Si chiude con una nuova conferma per l’insegnante della scuola superiore del Riminese la lunga vicenda giudiziaria nata da due episodi avvenuti a scuola: la Corte d’Appello di Bologna ha respinto il ricorso dell’Avvocatura dello Stato, confermando la decisione di primo grado e disponendo per il Ministero dell’Istruzione e del Merito il pagamento delle spese legali per la seconda volta.
Il contenzioso era nato dopo la richiesta del docente, nella sua veste di consigliere d’istituto, di accedere ai dati contabili sugli introiti della cassa interna della scuola. A questo si era aggiunto l’episodio contestato dal professore, secondo cui il dirigente sarebbe entrato in classe durante una lezione per convocarlo in ufficio, senza un ordine di servizio scritto che lo sollevasse dalla sorveglianza degli alunni. Per questi fatti, la dirigenza gli aveva inflitto la censura, cioè un richiamo formale scritto.
Assistito dal suo legale, il docente aveva chiesto l’annullamento in autotutela della sanzione, sostenendo di aver agito correttamente sul piano della trasparenza e della sicurezza degli studenti. Dopo il no del dirigente scolastico, la questione era finita davanti al Tribunale del Lavoro, che il 14 gennaio aveva annullato il provvedimento disciplinare.

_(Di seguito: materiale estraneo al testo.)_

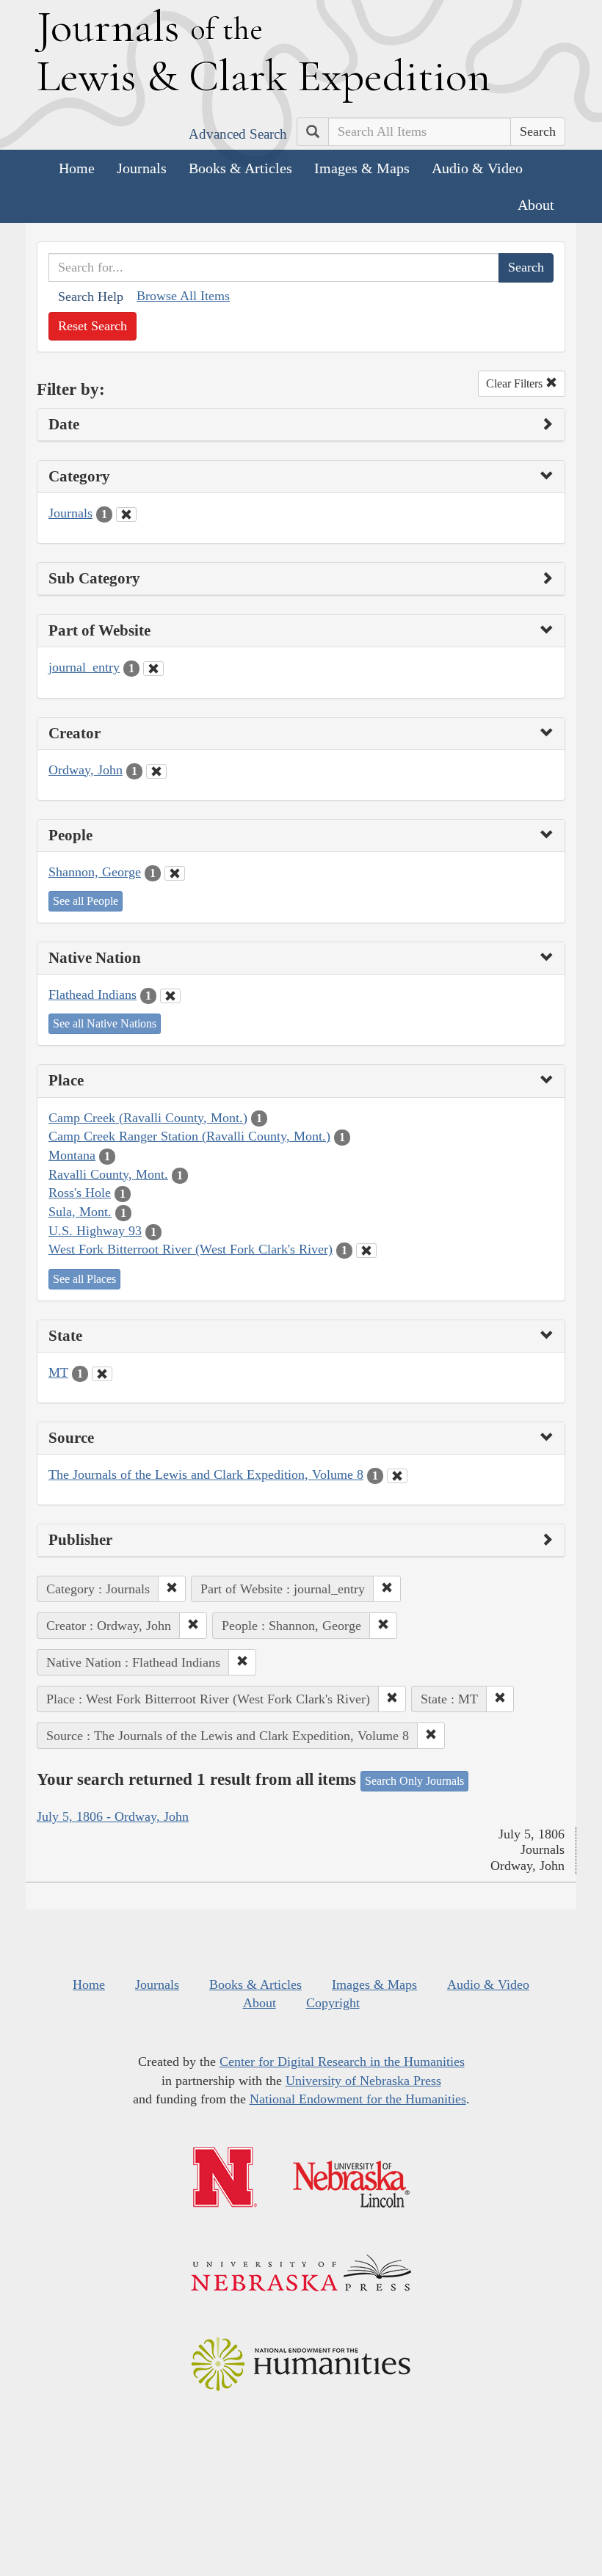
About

L’appello del Ministero non ha cambiato l’esito.
Il docente è stato seguito dalla Uil Scuola Rimini, con il segretario responsabile Costantino Scamperti, e dagli avvocati Domenico Naso e Cinzia Ganzerli. Scamperti ha parlato di una vicenda durata due anni, con un’escalation di ricorsi che, a suo giudizio, ha pesato inutilmente sui tribunali e sulle casse pubbliche.